The risk of being scooped and the various benefits vary as a function of the time of preprint posting. If we post at the time of publication in a journal, the risk of being scooped is 0 and the benefit of OA remains. However, the other benefits grow with earlier posting. How do benefits and costs trade off and what is the optimal time for posting a preprint?

As illustrated in the figure below, this selfish scientist believes that the optimal posting time for his lab is around the time of the first submission of the paper. At this point, the risk of being scooped is small, while the benefits of preprint precedence and early citation are still substantial. I therefore encourage the first authors in my lab to post at the time of first submission. Conveniently, this also minimises the extra workload required for the posting of the preprint. The preprint is the version of the paper to be submitted to a journal, so no additional writing or formatting is required. Posting a preprint takes less than half an hour.

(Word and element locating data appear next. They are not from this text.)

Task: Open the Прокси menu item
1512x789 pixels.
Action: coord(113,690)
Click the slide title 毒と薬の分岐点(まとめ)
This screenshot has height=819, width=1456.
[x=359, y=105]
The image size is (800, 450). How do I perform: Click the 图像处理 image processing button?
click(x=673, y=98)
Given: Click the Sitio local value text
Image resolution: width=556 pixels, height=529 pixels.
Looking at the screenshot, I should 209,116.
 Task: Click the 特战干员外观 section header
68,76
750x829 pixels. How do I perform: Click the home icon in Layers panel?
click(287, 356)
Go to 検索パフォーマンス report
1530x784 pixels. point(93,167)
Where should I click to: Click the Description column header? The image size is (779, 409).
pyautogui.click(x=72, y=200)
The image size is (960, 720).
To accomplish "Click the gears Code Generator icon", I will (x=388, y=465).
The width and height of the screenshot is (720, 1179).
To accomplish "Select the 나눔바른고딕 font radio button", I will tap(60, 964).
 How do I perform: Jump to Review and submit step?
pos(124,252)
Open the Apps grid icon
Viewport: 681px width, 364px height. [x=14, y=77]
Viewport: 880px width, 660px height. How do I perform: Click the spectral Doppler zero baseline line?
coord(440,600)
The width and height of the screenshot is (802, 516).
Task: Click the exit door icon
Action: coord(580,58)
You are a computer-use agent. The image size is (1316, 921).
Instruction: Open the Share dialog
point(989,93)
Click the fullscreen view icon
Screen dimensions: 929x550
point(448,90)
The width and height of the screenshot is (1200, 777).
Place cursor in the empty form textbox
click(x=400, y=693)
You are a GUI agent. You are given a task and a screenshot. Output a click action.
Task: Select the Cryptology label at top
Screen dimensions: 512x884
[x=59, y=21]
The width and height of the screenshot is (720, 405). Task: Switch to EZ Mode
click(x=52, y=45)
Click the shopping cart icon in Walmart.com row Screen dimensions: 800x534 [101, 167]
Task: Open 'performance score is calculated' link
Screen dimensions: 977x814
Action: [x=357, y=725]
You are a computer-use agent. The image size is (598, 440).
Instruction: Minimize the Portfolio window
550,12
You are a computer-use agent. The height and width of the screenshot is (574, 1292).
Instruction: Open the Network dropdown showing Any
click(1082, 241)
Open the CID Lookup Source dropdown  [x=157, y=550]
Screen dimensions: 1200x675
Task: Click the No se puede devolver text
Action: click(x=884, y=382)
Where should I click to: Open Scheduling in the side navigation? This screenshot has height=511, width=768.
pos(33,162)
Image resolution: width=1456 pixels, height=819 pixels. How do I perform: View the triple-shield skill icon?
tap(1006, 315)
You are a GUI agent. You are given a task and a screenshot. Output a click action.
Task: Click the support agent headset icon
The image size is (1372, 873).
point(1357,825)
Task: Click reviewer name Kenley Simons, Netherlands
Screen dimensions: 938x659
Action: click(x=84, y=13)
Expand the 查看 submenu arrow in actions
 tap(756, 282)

I expect that as preprints become more widely used, incentives will shift. Preprints will more often be cited, enhancing the preprint-precedence and early-citation benefits. This will shift the selfish scientist’s optimal time of preprint posting to an earlier point, where an initial round of responses can help improve the paper before a journal vets it for a place in its pages. For now, we post at the time of the first submission.

 

 

preprint benefits afo posting time

Benefits and costs to the authors of posting preprints as a function of the time of posting. This figure considers the benefits and costs of posting a preprint at a point in time ranging from a year before (-1) to a year after (1, around the time of appearance in a journal) initial submission (0). The OA benefit (green) of posting a preprint is independent of the time of posting. This benefit is also available by posting the preprint after publication of the paper in a journal. The preprint-precedence (blue) and early-citation (cyan) benefits grow by an equal amount with every month prior to journal publication that the paper is out as a preprint. This is based on the assumption that the rest of the scientific community, acting independently, is chipping away at the novelty and citations of the paper at a constant rate. When the paper is published in a journal (assumed at 1 year after initial submission), the preprint no longer accrues these benefits, so the lines reach 0 benefit at the time of the journal publication. Finally, the risk of being scooped (red) is large when the preprint is posted long before initial submission. At the time of submission, it is unlikely that a competitor starting from scratch can publish first in a journal. However, there is still the risk that competitors who were already working on related projects accelerate these and achieve precedence in terms of journal publication as a result. The sum total (black) of the benefits and the cost associated with the risk of being scooped peaks slightly before the time of the first submission to a journal. The figure serves to illustrate my own rationale for posting around the time of the first submission of a paper to a journal. It is not based on objective data, but on subjective estimation of the costs and benefits for a typical paper from my own lab.